▸ ПРЕДЛОЖЕННЫЙ ФРАГМЕНТ
▼

Если же мы говорим о медицине, «поставленной на поток», то здесь есть свои подводные камни. В нашем вузе ординатура по пластической хирургии платная. Чаще всего молодого ординатора субсидируют родители, оплачивая дорогостоящее последипломное образование. Сам он рассчитывает на то, что ему эти деньги быстро вернутся. Но как? Через два года он выходит из ординатуры и понимает, что «пришло время собирать камни». Причем как можно быстрее. В результате появляются хирурги-инстаграмщики, «маэстро одной операции» из разряда «лучше всех удаляю комки Биша». Такие уродливые проявления полного отсутствия социальной ответственности и пренебрежения интересами пациентов наводят на грустные мысли.
Желание заработать хоть как-то привело к появлению многочисленных хирургов-лоукостеров. Мы были вынуждены следовать закону, обучать их на курсах первичной переподготовки (504 — 720 часов) и выпускать сертифицированных «недоспециалистов», которые сейчас продолжают работать на законных основаниях в разных городах России.
В этой ситуации хочется надеяться на здравый смысл социума и отдельных женщин, которые должны сначала провести минимальный сравнительный анализ, прежде чем доверить свое лицо, грудь или живот «звездам инстаграма».
— По Вашим оценкам, в России много таких сертифицированных «недоспециалистов»?

▲

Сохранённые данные
▼

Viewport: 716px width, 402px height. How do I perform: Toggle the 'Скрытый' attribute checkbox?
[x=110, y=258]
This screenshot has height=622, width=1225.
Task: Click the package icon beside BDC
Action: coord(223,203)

▲

▸ ЗАДАНИЯ
1 > Определите, соответствуют ли фрагменту о пластической хирургии утверждения (а) «В вузе ординатура по пластической хирургии бесплатная», (б) «Ординатура длится два года» и (в) «Курсы первичной переподготовки занимают от 504 до 720 часов». Ответьте «да» или «нет» и приведите подтверждающие слова текста точной цитатой.
2 > Ответьте на вопросы по фрагменту о пластической хирургии, каждый ответ на отдельной строке с той же пометкой:
(а) Кто чаще всего оплачивает последипломное образование молодого ординатора?
(б) Что, согласно тексту, женщины доверяют «звездам инстаграма»?
(в) Где сейчас работают сертифицированные «недоспециалисты»?
3 > Выпишите из фрагмента о пластической хирургии все выражения, заключенные в кавычки-«елочки», без повторов.

▸ ОТВЕТЫ
1 >
(а) Нет: «В нашем вузе ординатура по пластической хирургии платная».
(б) Да: «Через два года он выходит из ординатуры».
(в) Да: «обучать их на курсах первичной переподготовки (504 — 720 часов)».

2 >
(а) Родители.
(б) Свое лицо, грудь или живот.
(в) В разных городах России.

3 >
«поставленной на поток»
«пришло время собирать камни»
«маэстро одной операции»
«лучше всех удаляю комки Биша»
«недоспециалистов»
«звездам инстаграма»